The Government of India is attempting to push through the commercial cultivation of genetically modified (GM) food crops. In an attempt to spearhead the drive by making GM mustard the first such crop in the country, the government has apparently allowed regulatory delinquency, non-transparent procedures and fraudulent science. Aruna Rodrigues argues what is happening is blatant criminality and has taken the issue to the Supreme Court, which chairs the next hearing of the case on 7 February.
There is no proof that GM mustard is wanted or actually needed and one of (if not) the main arguments used to justify its introduction (reduction of edible oils imports) is fundamentally flawed. It raises the question: What is the point of GM mustard?
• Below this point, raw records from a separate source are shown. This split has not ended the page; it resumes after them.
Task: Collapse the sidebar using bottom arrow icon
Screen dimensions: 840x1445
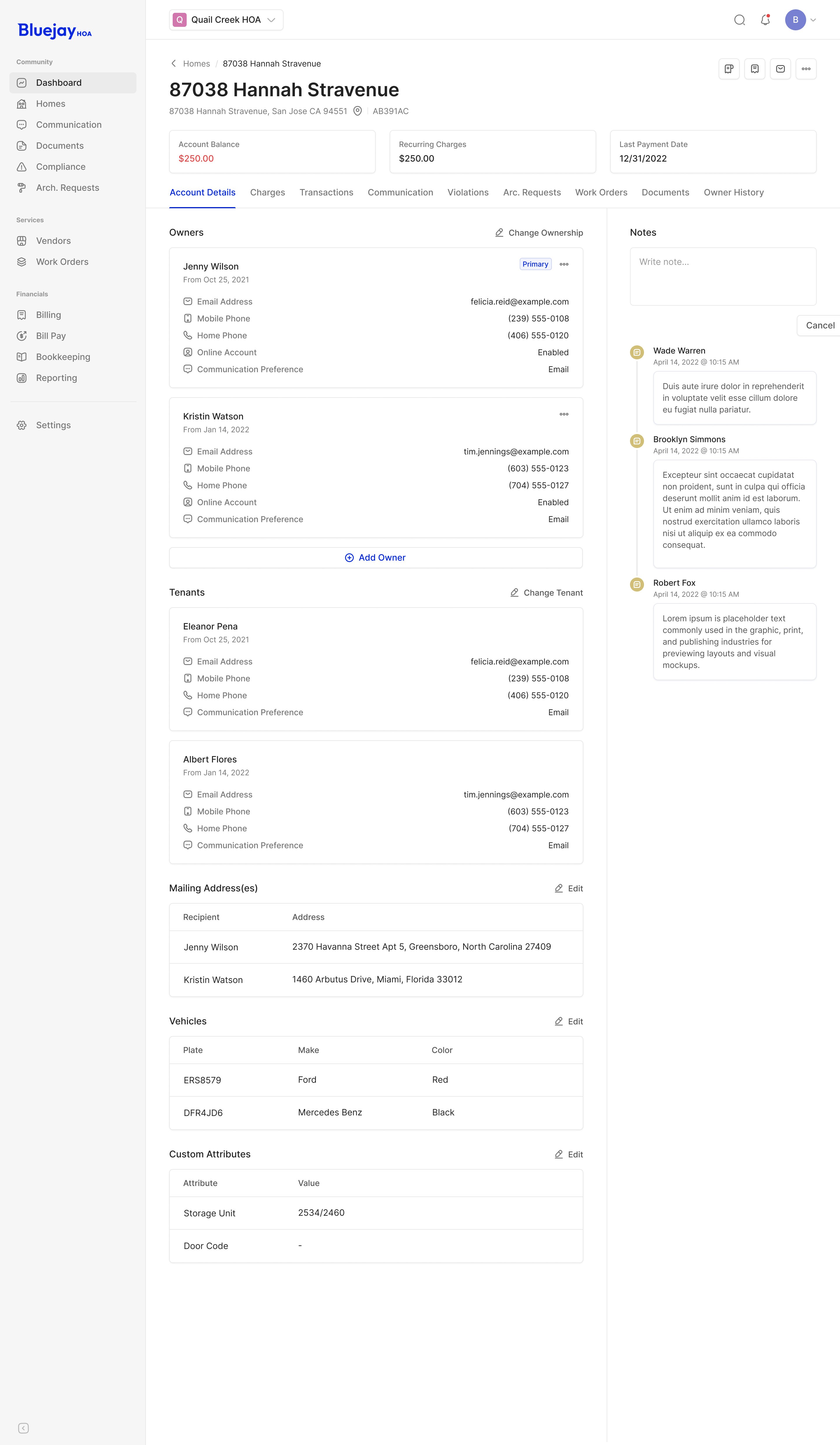Action: point(24,1428)
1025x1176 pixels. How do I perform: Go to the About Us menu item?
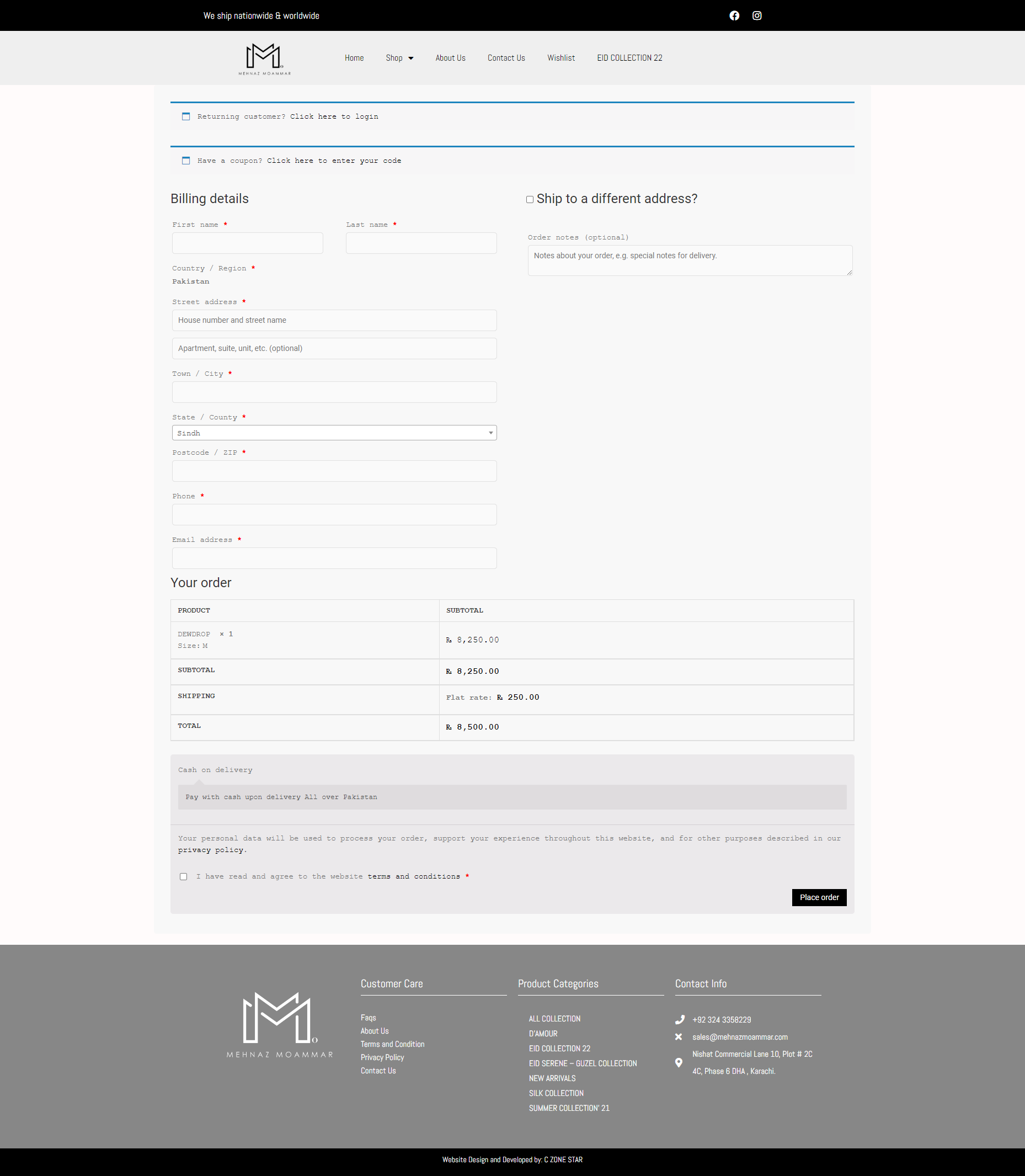450,58
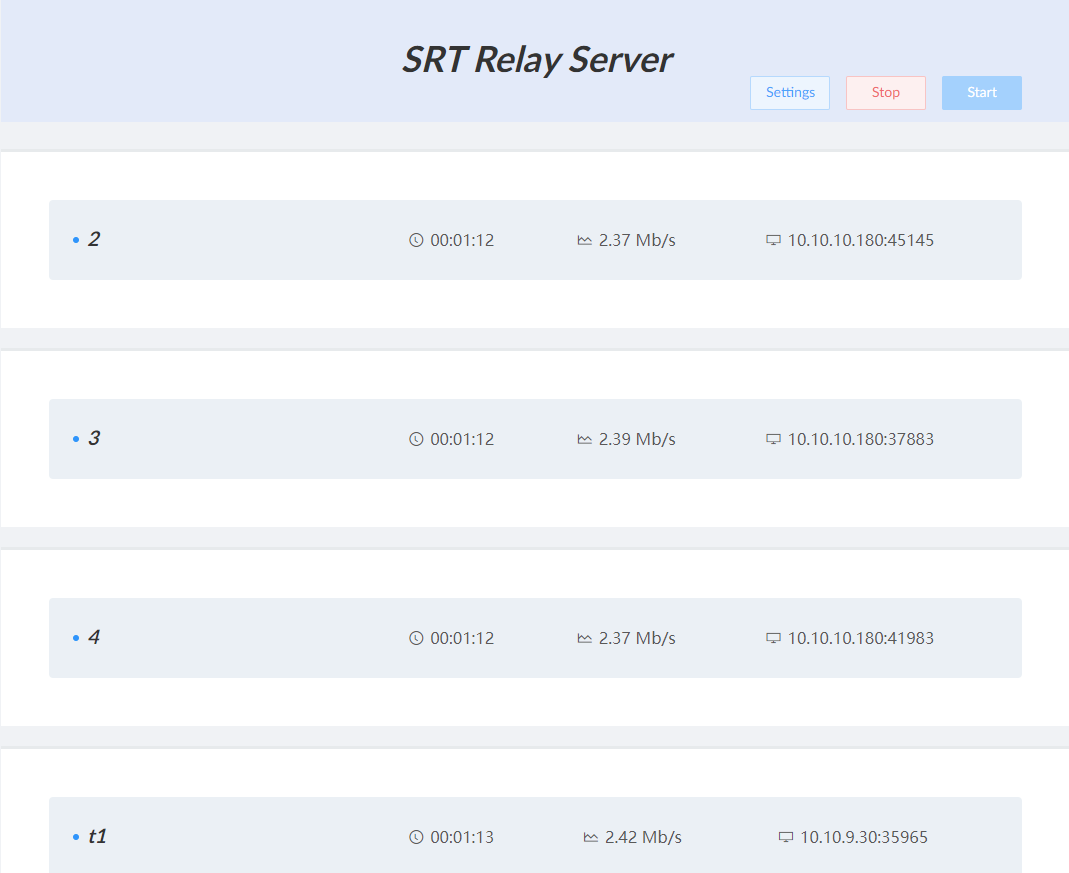Click the bitrate chart icon for stream 2
Image resolution: width=1069 pixels, height=873 pixels.
585,240
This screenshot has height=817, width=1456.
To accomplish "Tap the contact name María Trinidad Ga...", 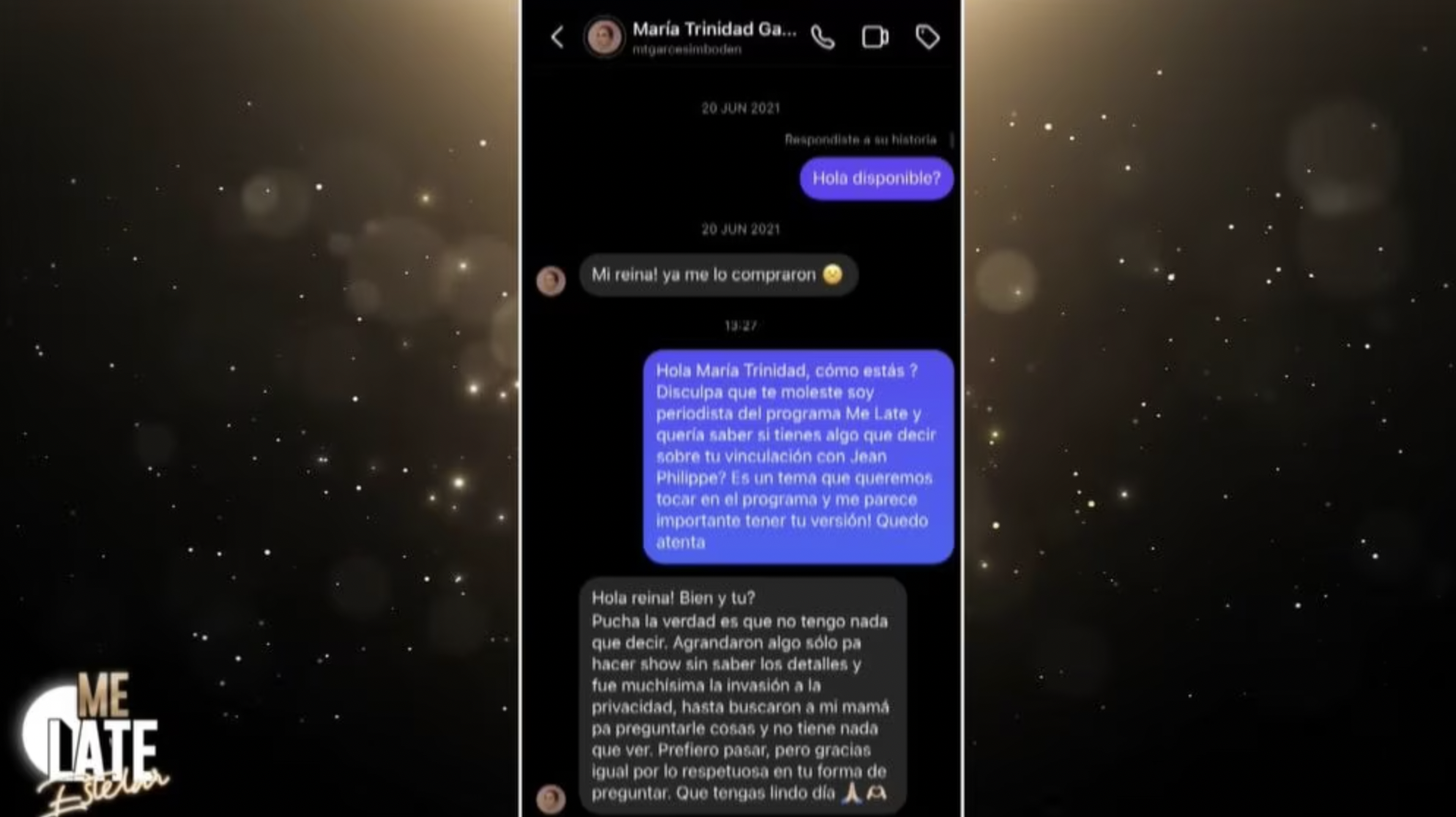I will pyautogui.click(x=714, y=29).
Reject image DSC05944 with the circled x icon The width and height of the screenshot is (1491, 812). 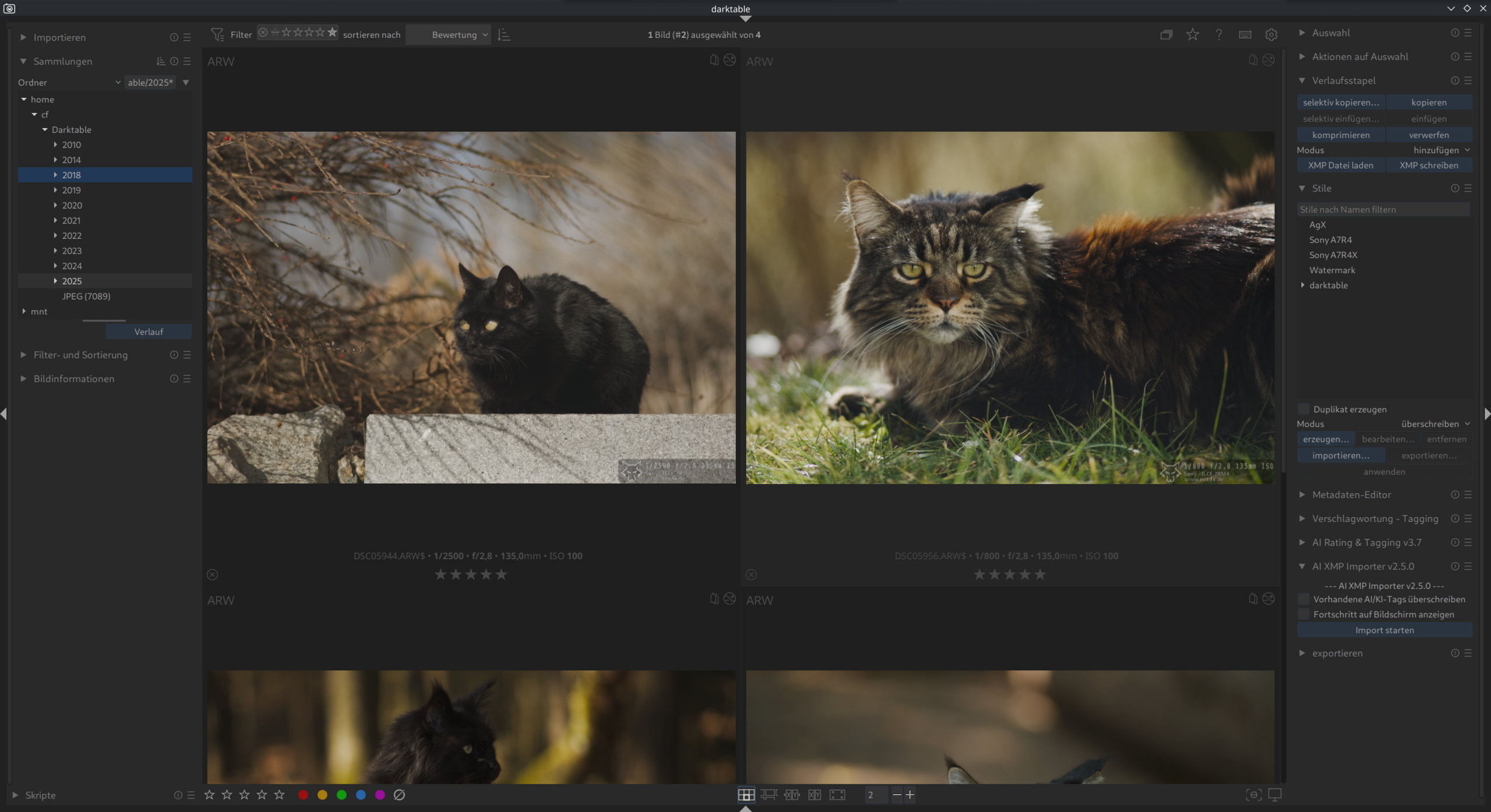click(x=213, y=575)
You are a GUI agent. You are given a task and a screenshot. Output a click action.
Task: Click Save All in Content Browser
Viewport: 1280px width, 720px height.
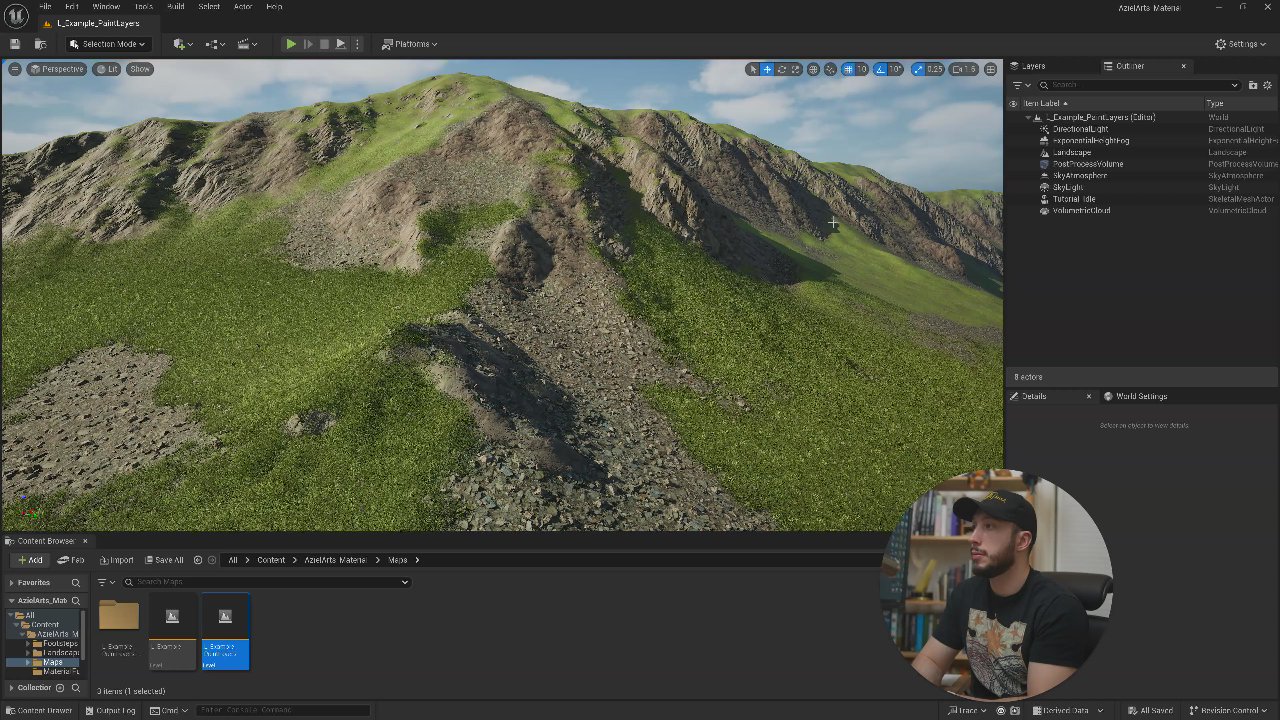pyautogui.click(x=164, y=560)
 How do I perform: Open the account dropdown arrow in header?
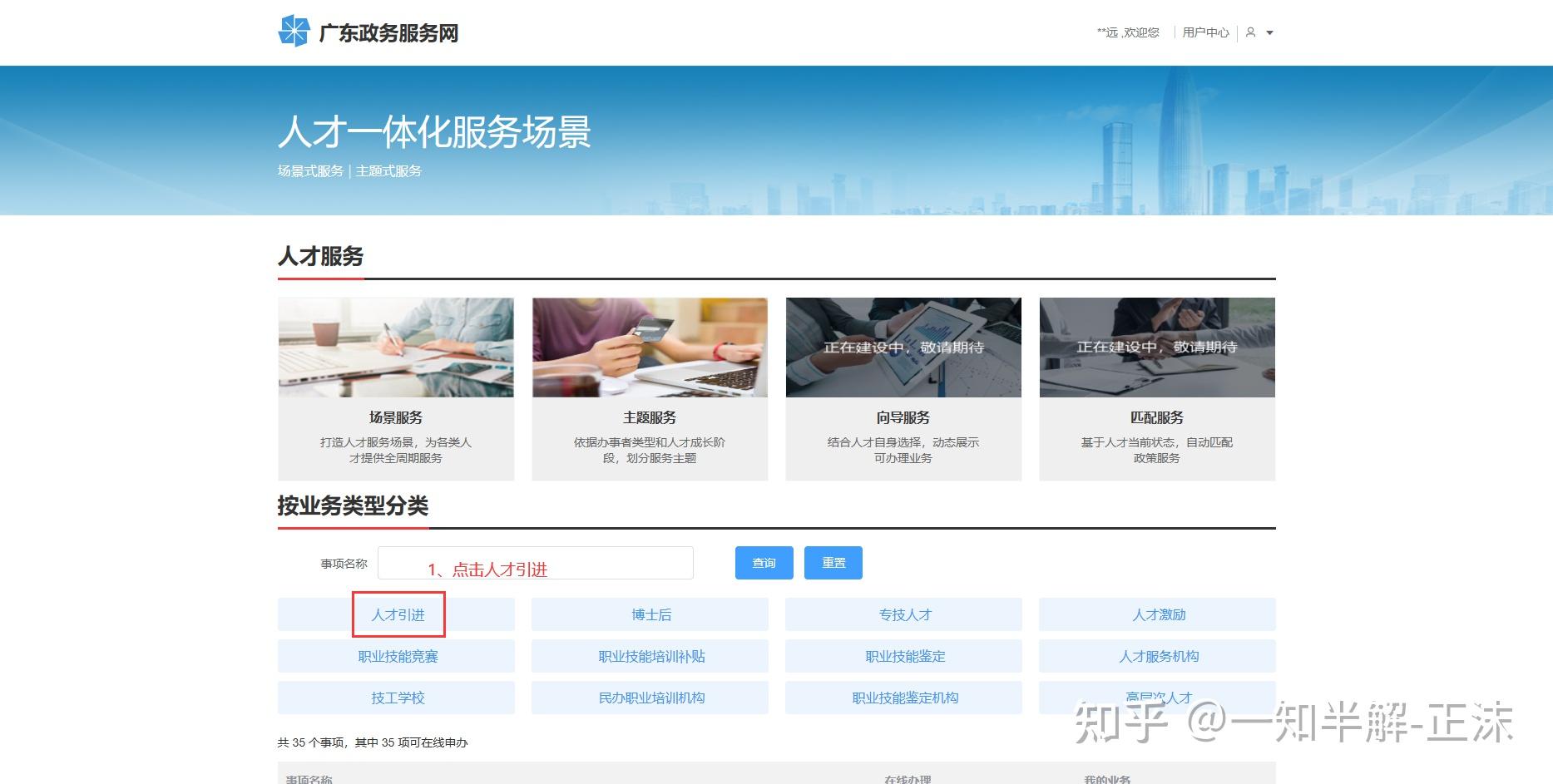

As lead petitioner in the case against GM mustard, Rodrigues is seeking a moratorium on the release of any genetically modified organisms into the environment pending a comprehensive, transparent and rigorous biosafety protocol in the public domain conducted by agencies of independent expert bodies, the results of which are made public.
Government bogus narrative on Bt cotton to drive GM food crops into India
The latest development in this ongoing saga involves a comprehensive deconstruction of the government’s claims about Bt cotton, India’s first genetically modified commercial crop. Rodrigues argues that the government is using a false narrative about the history and successes of GM cotton in the country to try to demonstrate the success of GM technology per se and thus drive GM food crops into the country.
She sets out her case against Bt cotton in a rejoinder affidavit in response to the government’s previous reply affidavit that heralded the apparent successes of the GM crop. According to Rodrigues, the government appears to be “conducting a deliberate exercise in dissimulation in the reporting of facts and data and seeking to reconstruct a new set of facts.” She adds that government data and statistics on Bt cotton “cannot be distinguished from what would be expected from the Industry.”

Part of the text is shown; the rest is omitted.